Once we have the file path itself, we can then read in the file content and use the regex to match and see if it has any wiki links we can replace.

let file_path = std::fs::canonicalize(file).unwrap();
let relative_path_to_root_dir = file_path
    .to_str()
    .unwrap()
    .replace(&canonical_root_dir_string, "");
let file_content = fs::read_to_string(&file_path).expect("Failed to read file");

We can then get a list of text chunks that match this regex using the re.captures_iter method.

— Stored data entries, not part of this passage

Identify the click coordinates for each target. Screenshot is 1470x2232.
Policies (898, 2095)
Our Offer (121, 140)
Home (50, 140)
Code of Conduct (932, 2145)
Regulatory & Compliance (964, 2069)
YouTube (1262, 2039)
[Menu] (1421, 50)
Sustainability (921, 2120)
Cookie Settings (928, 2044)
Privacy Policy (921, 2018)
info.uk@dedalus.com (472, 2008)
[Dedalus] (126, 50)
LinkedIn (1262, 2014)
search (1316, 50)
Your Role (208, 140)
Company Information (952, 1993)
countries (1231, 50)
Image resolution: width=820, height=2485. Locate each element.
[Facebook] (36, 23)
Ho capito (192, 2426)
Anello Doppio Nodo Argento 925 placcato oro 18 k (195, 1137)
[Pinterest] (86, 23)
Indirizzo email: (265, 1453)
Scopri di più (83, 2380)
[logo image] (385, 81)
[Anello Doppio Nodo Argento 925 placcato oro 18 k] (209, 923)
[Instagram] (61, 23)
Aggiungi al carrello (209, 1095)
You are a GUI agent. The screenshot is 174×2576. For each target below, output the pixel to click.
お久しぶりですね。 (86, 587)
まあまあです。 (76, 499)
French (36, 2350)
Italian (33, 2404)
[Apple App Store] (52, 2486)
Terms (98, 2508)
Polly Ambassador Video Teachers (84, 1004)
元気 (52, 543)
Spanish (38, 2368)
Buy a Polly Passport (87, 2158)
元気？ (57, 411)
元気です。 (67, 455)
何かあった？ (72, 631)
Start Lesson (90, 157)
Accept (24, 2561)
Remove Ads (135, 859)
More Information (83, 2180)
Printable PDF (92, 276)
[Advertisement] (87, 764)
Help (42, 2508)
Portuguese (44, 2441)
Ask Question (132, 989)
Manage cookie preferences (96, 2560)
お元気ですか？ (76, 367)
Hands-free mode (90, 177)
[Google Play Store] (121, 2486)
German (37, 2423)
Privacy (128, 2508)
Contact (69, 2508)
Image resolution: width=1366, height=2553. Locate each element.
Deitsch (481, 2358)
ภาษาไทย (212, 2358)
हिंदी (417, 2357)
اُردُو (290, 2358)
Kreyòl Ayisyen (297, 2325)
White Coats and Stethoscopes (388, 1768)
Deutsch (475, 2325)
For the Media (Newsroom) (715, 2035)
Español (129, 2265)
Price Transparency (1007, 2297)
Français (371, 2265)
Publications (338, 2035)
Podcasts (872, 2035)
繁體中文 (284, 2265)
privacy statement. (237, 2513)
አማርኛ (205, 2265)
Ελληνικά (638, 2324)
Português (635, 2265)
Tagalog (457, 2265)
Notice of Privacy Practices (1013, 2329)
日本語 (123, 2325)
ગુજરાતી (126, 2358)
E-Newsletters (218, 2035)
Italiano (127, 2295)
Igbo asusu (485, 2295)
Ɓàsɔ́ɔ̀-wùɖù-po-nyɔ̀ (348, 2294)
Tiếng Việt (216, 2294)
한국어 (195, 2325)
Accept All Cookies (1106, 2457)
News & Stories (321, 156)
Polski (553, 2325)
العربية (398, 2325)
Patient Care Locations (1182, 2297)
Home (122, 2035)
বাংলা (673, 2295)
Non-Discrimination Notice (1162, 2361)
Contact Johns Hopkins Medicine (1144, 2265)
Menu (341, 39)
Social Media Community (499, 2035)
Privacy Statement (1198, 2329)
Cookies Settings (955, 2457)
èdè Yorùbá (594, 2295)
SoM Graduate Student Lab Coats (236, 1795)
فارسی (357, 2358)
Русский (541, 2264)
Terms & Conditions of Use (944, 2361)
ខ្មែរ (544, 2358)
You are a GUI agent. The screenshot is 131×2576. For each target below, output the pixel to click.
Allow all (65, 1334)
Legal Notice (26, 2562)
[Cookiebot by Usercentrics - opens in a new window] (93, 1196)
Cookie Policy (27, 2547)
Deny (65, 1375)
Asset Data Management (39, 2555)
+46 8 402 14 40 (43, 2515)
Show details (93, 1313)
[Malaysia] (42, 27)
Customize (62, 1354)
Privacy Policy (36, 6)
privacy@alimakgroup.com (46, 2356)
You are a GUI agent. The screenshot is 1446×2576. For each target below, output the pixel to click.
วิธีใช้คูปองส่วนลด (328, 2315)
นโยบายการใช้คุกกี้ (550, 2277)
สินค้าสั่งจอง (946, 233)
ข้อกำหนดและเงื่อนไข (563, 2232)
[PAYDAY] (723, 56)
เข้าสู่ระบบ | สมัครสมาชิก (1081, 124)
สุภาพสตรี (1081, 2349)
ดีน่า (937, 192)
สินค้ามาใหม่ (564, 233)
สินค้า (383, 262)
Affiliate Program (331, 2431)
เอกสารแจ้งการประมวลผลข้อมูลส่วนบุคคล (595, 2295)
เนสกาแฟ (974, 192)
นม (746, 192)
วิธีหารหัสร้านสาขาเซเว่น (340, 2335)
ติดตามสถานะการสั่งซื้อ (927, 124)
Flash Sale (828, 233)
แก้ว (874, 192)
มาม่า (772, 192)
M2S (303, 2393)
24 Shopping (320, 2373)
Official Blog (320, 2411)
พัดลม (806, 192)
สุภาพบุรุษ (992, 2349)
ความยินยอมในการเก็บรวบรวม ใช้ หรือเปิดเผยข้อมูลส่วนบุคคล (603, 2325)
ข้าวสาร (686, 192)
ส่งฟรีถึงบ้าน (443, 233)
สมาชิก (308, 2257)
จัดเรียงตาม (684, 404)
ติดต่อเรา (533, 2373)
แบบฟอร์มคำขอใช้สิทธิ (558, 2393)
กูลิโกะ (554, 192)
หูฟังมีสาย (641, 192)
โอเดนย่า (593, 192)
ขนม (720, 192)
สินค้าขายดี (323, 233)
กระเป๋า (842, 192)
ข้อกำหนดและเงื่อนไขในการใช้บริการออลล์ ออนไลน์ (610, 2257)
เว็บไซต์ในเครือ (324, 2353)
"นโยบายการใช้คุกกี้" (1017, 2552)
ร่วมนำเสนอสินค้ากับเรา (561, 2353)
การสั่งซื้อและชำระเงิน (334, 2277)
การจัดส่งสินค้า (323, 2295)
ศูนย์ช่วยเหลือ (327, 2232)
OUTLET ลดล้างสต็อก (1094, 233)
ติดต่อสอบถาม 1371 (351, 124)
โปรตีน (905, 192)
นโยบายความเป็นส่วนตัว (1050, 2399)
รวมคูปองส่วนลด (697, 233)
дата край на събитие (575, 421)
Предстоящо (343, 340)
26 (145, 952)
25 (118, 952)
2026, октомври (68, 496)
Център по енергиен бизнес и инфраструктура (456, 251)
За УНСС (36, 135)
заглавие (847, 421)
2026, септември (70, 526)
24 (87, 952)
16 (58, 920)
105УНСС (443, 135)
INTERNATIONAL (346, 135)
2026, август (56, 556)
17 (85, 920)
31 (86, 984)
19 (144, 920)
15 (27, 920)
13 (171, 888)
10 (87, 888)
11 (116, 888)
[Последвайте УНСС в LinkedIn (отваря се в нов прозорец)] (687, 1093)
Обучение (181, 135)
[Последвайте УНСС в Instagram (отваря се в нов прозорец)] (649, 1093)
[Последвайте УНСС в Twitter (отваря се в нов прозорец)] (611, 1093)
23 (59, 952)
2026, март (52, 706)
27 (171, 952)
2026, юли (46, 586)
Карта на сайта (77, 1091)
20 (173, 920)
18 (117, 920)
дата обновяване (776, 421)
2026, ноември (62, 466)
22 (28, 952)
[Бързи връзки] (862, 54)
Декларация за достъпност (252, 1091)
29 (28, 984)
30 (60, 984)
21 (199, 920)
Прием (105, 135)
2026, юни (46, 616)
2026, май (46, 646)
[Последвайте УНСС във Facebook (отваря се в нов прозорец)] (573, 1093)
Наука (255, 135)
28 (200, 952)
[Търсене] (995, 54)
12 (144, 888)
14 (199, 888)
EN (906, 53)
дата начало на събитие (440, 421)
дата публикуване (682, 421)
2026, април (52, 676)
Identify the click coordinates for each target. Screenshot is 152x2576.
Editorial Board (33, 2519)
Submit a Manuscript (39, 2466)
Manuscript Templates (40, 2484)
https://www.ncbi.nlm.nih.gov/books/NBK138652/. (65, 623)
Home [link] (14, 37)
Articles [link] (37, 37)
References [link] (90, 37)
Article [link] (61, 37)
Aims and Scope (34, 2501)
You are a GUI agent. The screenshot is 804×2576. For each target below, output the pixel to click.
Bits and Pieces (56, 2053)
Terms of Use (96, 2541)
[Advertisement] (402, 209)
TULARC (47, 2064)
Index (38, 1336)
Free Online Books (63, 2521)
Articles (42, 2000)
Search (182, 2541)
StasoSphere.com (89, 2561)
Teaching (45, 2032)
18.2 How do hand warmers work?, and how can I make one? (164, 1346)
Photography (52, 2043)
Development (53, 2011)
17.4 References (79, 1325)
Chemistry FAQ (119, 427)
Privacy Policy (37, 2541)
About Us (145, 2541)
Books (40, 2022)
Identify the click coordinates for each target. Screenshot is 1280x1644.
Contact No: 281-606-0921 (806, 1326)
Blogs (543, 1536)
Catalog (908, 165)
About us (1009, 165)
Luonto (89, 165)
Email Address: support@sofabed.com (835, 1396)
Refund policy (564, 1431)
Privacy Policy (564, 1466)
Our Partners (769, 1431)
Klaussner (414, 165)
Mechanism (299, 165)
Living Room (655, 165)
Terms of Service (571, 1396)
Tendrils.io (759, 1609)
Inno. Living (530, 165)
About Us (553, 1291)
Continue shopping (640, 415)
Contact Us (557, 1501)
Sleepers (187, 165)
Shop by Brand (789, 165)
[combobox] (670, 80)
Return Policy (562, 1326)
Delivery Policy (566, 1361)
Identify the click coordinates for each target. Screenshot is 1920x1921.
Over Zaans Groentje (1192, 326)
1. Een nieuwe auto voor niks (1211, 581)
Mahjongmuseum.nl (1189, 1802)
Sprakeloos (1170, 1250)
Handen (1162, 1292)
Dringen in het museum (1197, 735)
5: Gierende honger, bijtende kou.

for cap in re.captures_iter(&file_content) {
    // Do processing here
}

For each wikilink, we can then replace it with the following logic

if let Some(file_path_in_mapping) = mapping.get(&cap[1]) {
    let mapping_file_path = std::fs::canonicalize(file_path_in_mapping).unwrap();
    let sanitized_mapping_file_path = mapping_file_path
        .to_str()
        .unwrap()
        .replace(canonical_root_dir_string, "")
        .replace(" ", "%20");

    let new_link = format!("[{}]({})", &cap[1], sanitized_mapping_file_path);
    println!(
        "Replaced link: {} in file {}",
        new_link, relative_path_to_root_dir
    );
    let original_file_content =
        fs::read_to_string(file).expect("Failed to read file for replacement");
    let replaced_content = original_file_content.replace(&cap[0], &new_link);
    fs::write(file, replaced_content)
        .expect("Failed to write replaced content to file");
}

Basically, we convert the file path that we have to an absolute path. We then replace the root_dir string with an empty string, leaving us with the relative path of this markdown file with respect to the root directory. We can then in turn just replace this link inside the markdown file with a simple .replace call, making sure to use escape the spaces with the %20 character.